Parallel to dream-logic, pleasure disappoints ordinary morality in another way: “nothing is really antagonistic [in desire], everything is plural” (31). It may allow its practitioner to acknowledge unaccounted for desires or means of being which are subversive [outside hegemonic fiction which is prescribed; within fictions of their own invention]. “A certain pleasure is derived from a way of imagining oneself as individual, of inventing a final, rarest fiction” (62) — that is what gives counter-culture its [unreal, deluded] pull. The advantage, generally, of those who engage in counter-culture is a strengthened sense of the self as author of our private fictions. Without question, chance contributes in forming the narratives of individuals: many minorities do not will themselves into that post. Nevertheless, it is the responses to accident that are the crucial story-determinants.

Like all writing acts, in our creations of self we are susceptible to influence. Propaganda works by this principle, when an authority directs the public’s exposure to charged myths. Advertisement is the same, perhaps only more grotesque for having a remarkably less noble agenda. Barthes names the fictions of individuals inter-texts, “the impossibility of living outside the infinite text — whether this text be Proust or the daily newspaper or the television screen: the book creates the meaning, the meaning creates life” (36).

Serious & constant reflection make it difficult to settle on an inter-text. We understand it to be our great work. It is among those rare things that are never naïve & never innocent. “Every fiction is supported by a social jargon, a sociolect, with which it identifies” (27). In our word choices, we are constantly naming ourselves. That act of naming excuses others of getting to know us as text, rich & layered, for it achieves the work of analysis in the fell swoop of the name. Nothing surprises if we take everything at the face-value of its name. Bliss escapes us then, for bliss is in the surprise; “bliss may come only with the absolutely new, for only the new disturbs (weakens) consciousness” (40). When Barthes writes, “the text undoes nomination, & it is this defection which approaches bliss” (45), the regret is that so little is taken for text when, in reality, all things could (as he has shown in Mythologies). We might do well to think of bliss à la Barthes foremost as any act of iconoclasm — the introduction of anything that unsettles our more permanent image of the world. By merely showing that perspectives could be altered ours are made inessential & theory important. [In The Pleasure of the Text, it is the overthrown notion of perversion that delights me most. When the whole is taken as a text, the word no longer stands alone accusing many innocents. It is redeemed!]

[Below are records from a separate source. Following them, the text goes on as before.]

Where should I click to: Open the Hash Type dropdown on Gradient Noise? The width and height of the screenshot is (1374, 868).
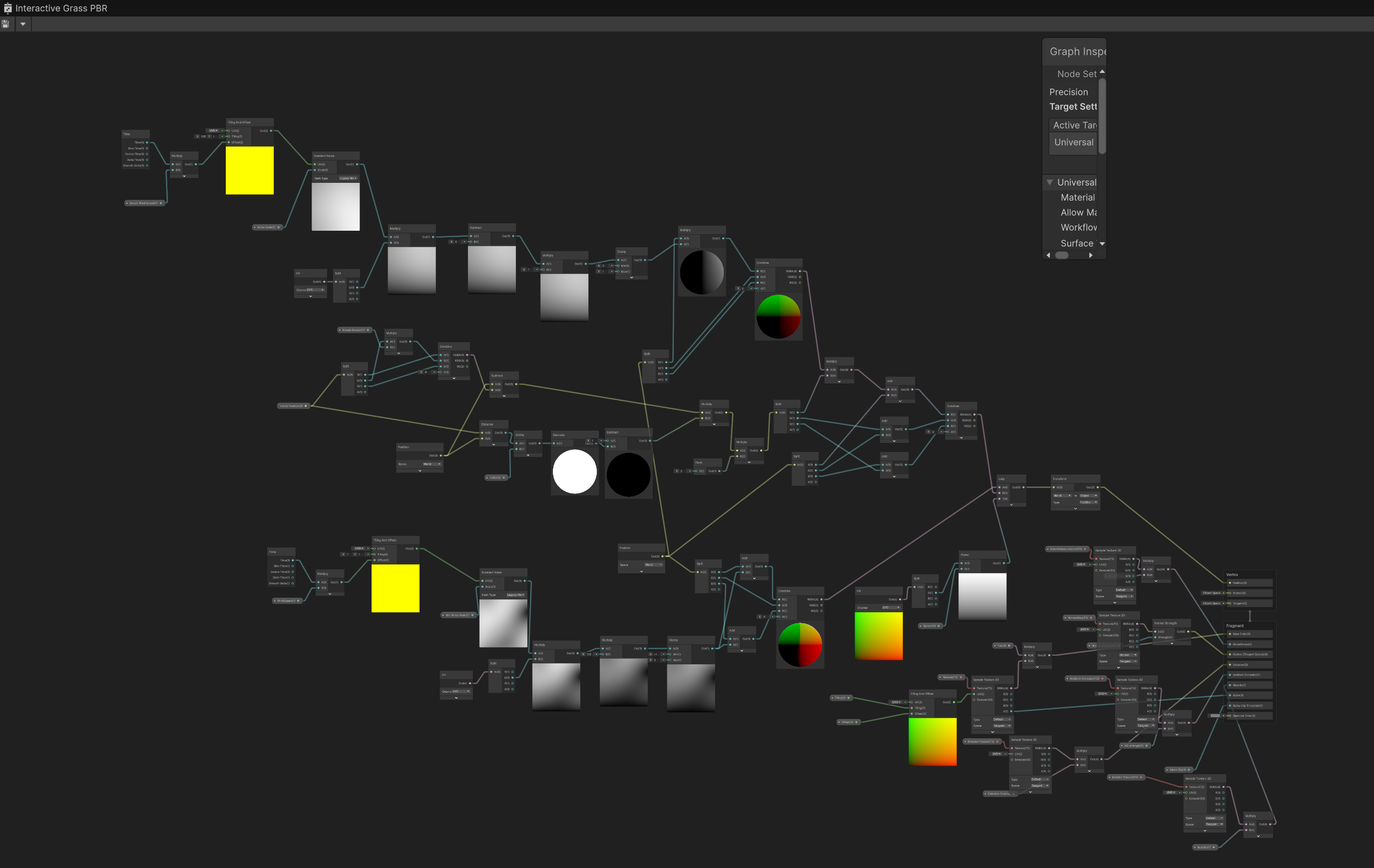(349, 178)
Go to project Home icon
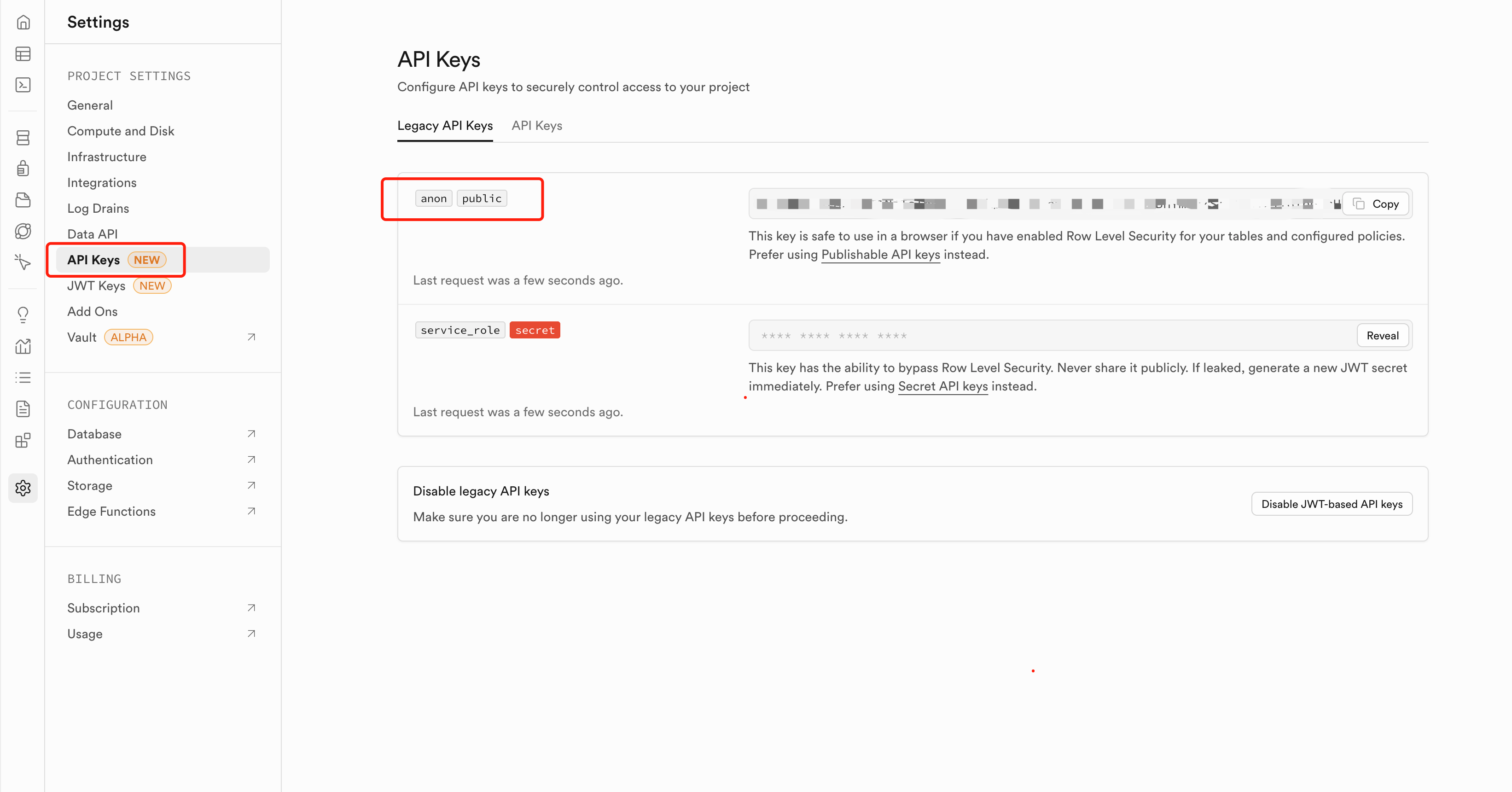 pos(23,22)
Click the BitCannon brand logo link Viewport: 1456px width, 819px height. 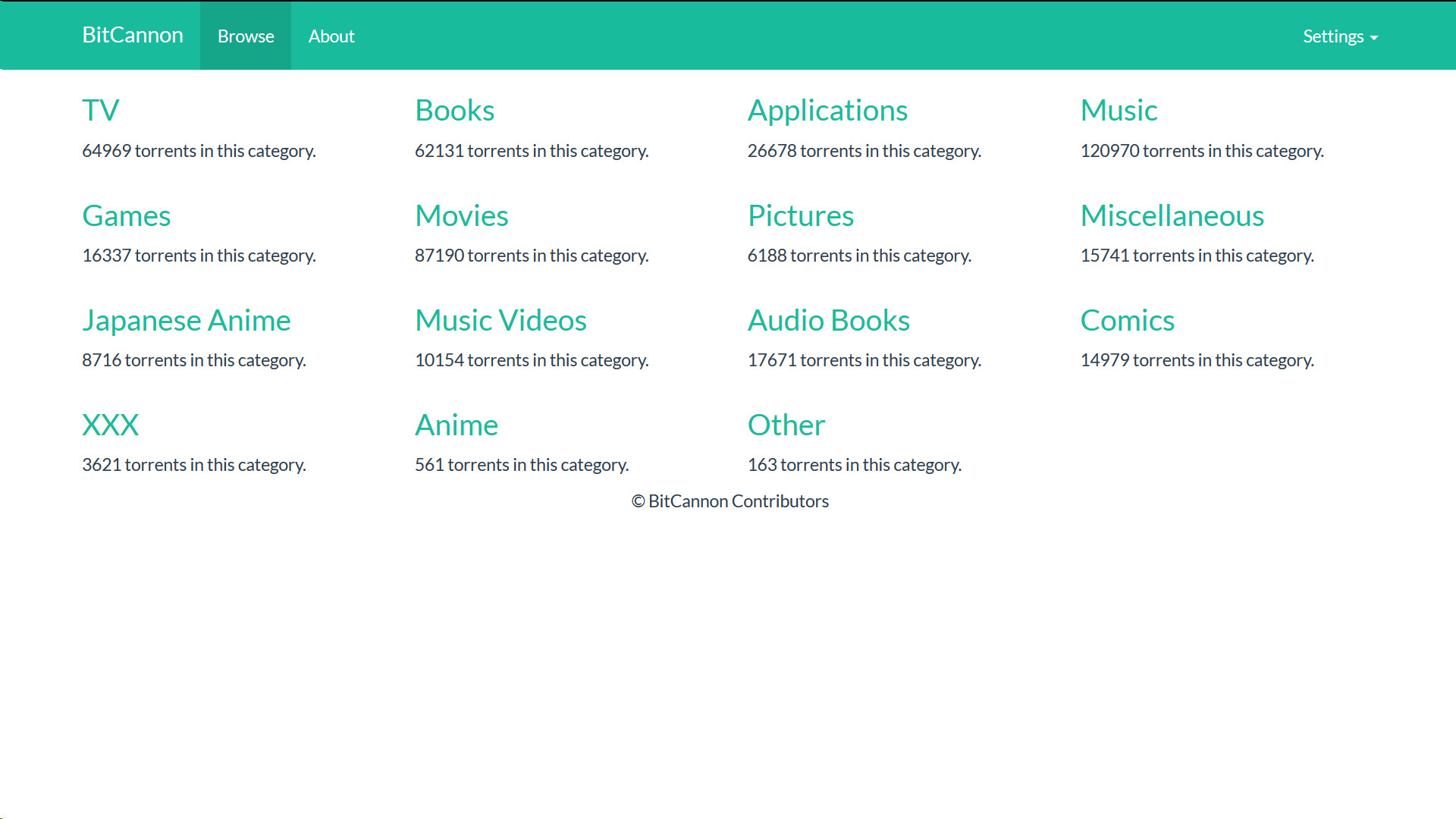coord(133,35)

Bliss does not occur with all new things, nor simply in close observation. No. The bliss here described is that instant of opening up the possibility of understanding or bridging a gap or entering between seams. It is the anticipation of a great discovery or the heart pounding in arousal. No wonder that mystery & adventure stories have proven to be the most resilient & universal. For me, it is an excuse to continue buying more books than I can read. One cannot guarantee high, transportive pleasure from a text [it could come from any text]. Like those who seek romance or a casual affair peruse bars in their free time, there is an underground community of frantic book-hedonists who multiply instances of reading pleasure by increased exposure. They measure the quality of cities by their bookstores & could never tell you if/what music is played in them. They are literary perverts, libertines of the common chains. But they are not free; they may even be worse off, in spite of possessing inter-texts which are richer, poly-vocal, & more combatant. It is not out of choice that they return to the church of literary potential, but to tend to a list of insufferable questions which burgeons with every book read, with every attempt at conclusion.